## EXERCISE INPUT:
■ ■ ■

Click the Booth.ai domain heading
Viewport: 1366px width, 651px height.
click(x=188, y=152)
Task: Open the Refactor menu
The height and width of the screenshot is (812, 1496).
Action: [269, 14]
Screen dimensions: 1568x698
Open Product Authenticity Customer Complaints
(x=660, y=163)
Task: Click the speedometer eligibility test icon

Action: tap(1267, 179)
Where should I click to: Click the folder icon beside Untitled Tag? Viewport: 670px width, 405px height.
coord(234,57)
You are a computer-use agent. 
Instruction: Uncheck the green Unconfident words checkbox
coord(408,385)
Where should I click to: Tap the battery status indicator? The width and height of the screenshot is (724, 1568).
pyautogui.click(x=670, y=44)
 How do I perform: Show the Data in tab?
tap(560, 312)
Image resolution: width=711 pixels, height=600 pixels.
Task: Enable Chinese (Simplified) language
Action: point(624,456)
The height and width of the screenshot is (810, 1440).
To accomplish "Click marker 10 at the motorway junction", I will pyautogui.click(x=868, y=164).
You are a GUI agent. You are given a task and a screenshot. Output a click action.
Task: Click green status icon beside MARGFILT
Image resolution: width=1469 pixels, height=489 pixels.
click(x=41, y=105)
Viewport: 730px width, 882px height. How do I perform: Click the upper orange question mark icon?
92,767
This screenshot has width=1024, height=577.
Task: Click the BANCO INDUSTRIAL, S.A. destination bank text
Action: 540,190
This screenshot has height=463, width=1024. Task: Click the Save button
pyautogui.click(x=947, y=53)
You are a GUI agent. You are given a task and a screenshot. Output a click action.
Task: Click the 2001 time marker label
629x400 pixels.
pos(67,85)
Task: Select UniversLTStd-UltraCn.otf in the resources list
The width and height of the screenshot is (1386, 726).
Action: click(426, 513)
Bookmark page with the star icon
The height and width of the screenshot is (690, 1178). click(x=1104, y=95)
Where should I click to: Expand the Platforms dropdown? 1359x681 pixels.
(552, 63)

■ ■ ■

## ACTIVITY:
Only the number is wanted: how many lines in the entries above contain the word "marker"?

## RESULT BELOW:
2